begin Data for this exercise
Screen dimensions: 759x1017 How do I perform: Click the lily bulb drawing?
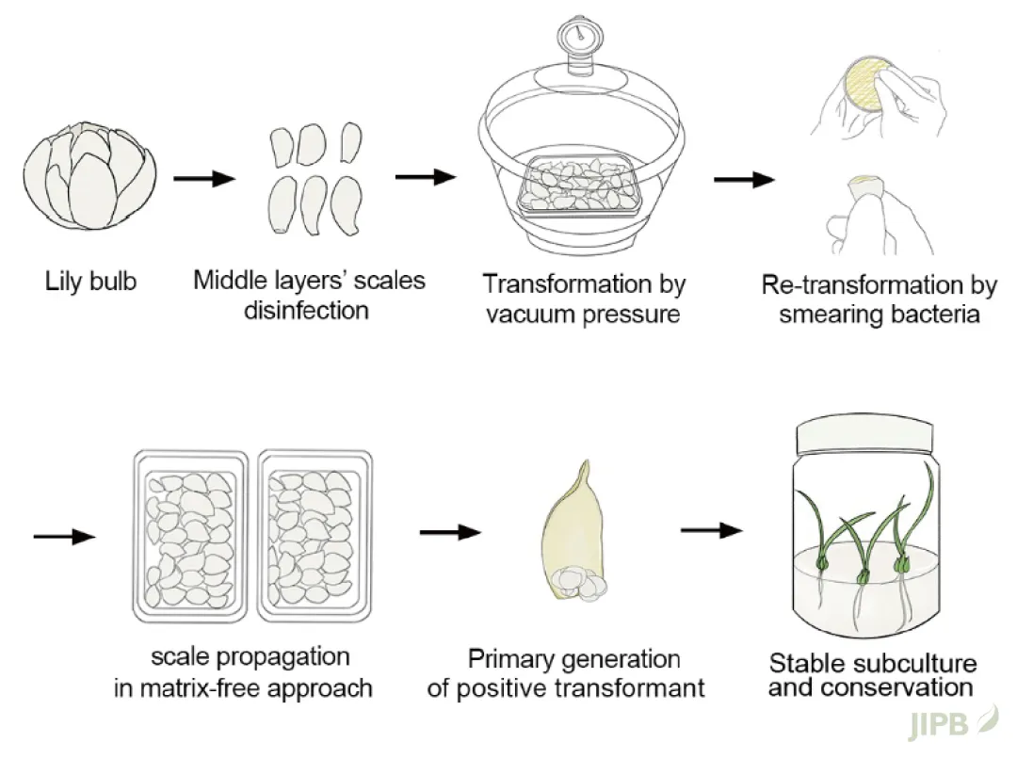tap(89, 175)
end Data for this exercise
begin Data for this exercise
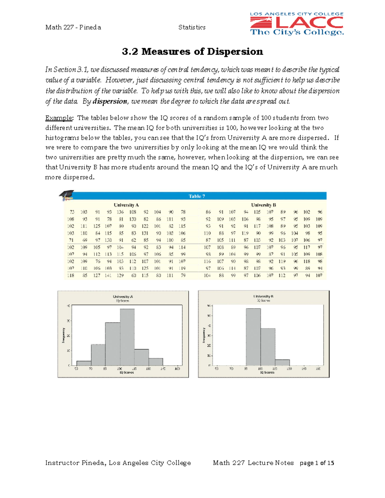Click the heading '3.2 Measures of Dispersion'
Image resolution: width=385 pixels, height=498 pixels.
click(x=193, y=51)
end Data for this exercise
begin Data for this exercise
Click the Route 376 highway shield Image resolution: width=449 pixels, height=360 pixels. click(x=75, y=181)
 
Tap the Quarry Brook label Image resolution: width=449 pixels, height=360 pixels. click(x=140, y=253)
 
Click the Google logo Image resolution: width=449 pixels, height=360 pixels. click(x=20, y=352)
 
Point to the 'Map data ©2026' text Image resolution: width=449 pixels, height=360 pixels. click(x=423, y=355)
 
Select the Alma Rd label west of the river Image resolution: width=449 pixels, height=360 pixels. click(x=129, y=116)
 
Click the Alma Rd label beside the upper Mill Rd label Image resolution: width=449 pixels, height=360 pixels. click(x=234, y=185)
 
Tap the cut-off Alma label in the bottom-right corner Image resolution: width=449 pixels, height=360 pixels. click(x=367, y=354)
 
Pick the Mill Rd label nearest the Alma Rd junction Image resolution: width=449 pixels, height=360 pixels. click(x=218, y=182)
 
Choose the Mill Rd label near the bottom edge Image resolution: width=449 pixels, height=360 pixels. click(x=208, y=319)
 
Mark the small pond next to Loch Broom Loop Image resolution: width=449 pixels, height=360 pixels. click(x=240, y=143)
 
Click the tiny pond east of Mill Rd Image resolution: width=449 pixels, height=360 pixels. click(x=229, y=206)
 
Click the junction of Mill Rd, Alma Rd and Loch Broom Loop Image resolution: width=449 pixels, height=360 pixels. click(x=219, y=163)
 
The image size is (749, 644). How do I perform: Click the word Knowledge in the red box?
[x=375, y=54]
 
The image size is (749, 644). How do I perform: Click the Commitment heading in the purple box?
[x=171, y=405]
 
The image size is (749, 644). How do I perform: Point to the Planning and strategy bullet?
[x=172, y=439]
end Data for this exercise
▶ Task directions
Reproduce only the lines from the one containing "The image size is (749, 644). How do I perform: Point" up to and including the one containing "[x=172, y=439]", substituting "list entry" for "bullet" and leaving everything else the same.

▶ Result of the exercise
The image size is (749, 644). How do I perform: Point to the Planning and strategy list entry?
[x=172, y=439]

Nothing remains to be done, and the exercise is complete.